• _What needs to be done_:
Every entry must be repeated exactly in the answer.

• _Data in this exercise_:
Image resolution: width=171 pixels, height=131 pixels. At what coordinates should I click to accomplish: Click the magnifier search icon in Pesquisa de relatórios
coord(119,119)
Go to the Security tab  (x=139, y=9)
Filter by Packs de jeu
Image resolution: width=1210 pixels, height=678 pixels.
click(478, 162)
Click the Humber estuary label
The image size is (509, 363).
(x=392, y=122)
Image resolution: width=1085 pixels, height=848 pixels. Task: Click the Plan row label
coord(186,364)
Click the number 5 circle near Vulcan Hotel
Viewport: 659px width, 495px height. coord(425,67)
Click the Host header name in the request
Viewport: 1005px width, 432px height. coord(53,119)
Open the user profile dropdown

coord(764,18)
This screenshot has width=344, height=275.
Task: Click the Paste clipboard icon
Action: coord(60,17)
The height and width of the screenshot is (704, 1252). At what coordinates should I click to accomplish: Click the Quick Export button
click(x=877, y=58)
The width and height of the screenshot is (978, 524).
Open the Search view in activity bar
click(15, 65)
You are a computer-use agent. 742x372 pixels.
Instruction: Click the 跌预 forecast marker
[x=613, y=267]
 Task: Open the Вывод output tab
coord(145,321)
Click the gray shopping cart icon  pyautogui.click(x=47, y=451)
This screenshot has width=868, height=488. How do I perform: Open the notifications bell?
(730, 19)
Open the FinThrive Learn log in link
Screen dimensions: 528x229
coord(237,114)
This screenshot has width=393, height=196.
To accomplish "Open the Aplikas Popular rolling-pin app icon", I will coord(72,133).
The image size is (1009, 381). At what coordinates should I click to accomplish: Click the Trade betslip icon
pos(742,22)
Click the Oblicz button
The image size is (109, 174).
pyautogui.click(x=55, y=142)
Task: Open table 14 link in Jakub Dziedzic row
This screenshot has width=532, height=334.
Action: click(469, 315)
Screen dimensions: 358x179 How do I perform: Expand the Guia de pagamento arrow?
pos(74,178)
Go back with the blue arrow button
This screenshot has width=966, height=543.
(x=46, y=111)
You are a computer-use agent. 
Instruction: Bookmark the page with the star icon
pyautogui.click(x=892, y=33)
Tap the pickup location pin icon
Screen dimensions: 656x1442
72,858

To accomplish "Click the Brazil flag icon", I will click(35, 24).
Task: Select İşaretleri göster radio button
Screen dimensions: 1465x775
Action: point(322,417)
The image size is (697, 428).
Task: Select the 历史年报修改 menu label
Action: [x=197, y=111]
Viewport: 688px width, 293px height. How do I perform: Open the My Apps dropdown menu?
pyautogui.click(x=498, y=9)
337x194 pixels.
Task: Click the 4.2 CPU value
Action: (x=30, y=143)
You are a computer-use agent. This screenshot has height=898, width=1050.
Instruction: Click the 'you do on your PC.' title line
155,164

• _Solution to this exercise_:
Image resolution: width=171 pixels, height=131 pixels. At what coordinates should I click to accomplish: Click the magnifier search icon in Pesquisa de relatórios
coord(119,119)
Go to the Security tab  (x=139, y=9)
Filter by Packs de jeu
Image resolution: width=1210 pixels, height=678 pixels.
click(478, 162)
Click the Humber estuary label
The image size is (509, 363).
(x=392, y=122)
Image resolution: width=1085 pixels, height=848 pixels. Task: Click the Plan row label
coord(186,364)
Click the number 5 circle near Vulcan Hotel
Viewport: 659px width, 495px height. coord(425,67)
Click the Host header name in the request
Viewport: 1005px width, 432px height. coord(53,119)
Open the user profile dropdown

coord(764,18)
This screenshot has width=344, height=275.
Task: Click the Paste clipboard icon
Action: coord(60,17)
The height and width of the screenshot is (704, 1252). At what coordinates should I click to accomplish: Click the Quick Export button
click(x=877, y=58)
The width and height of the screenshot is (978, 524).
Open the Search view in activity bar
click(15, 65)
You are a computer-use agent. 742x372 pixels.
Instruction: Click the 跌预 forecast marker
[x=613, y=267]
 Task: Open the Вывод output tab
coord(145,321)
Click the gray shopping cart icon  pyautogui.click(x=47, y=451)
This screenshot has width=868, height=488. How do I perform: Open the notifications bell?
(730, 19)
Open the FinThrive Learn log in link
Screen dimensions: 528x229
coord(237,114)
This screenshot has width=393, height=196.
To accomplish "Open the Aplikas Popular rolling-pin app icon", I will coord(72,133).
The image size is (1009, 381). At what coordinates should I click to accomplish: Click the Trade betslip icon
pos(742,22)
Click the Oblicz button
The image size is (109, 174).
pyautogui.click(x=55, y=142)
Task: Open table 14 link in Jakub Dziedzic row
This screenshot has width=532, height=334.
Action: click(469, 315)
Screen dimensions: 358x179 How do I perform: Expand the Guia de pagamento arrow?
pos(74,178)
Go back with the blue arrow button
This screenshot has width=966, height=543.
(x=46, y=111)
You are a computer-use agent. 
Instruction: Bookmark the page with the star icon
pyautogui.click(x=892, y=33)
Tap the pickup location pin icon
Screen dimensions: 656x1442
72,858

To accomplish "Click the Brazil flag icon", I will click(35, 24).
Task: Select İşaretleri göster radio button
Screen dimensions: 1465x775
Action: point(322,417)
The image size is (697, 428).
Task: Select the 历史年报修改 menu label
Action: [x=197, y=111]
Viewport: 688px width, 293px height. How do I perform: Open the My Apps dropdown menu?
pyautogui.click(x=498, y=9)
337x194 pixels.
Task: Click the 4.2 CPU value
Action: (x=30, y=143)
You are a computer-use agent. This screenshot has height=898, width=1050.
Instruction: Click the 'you do on your PC.' title line
155,164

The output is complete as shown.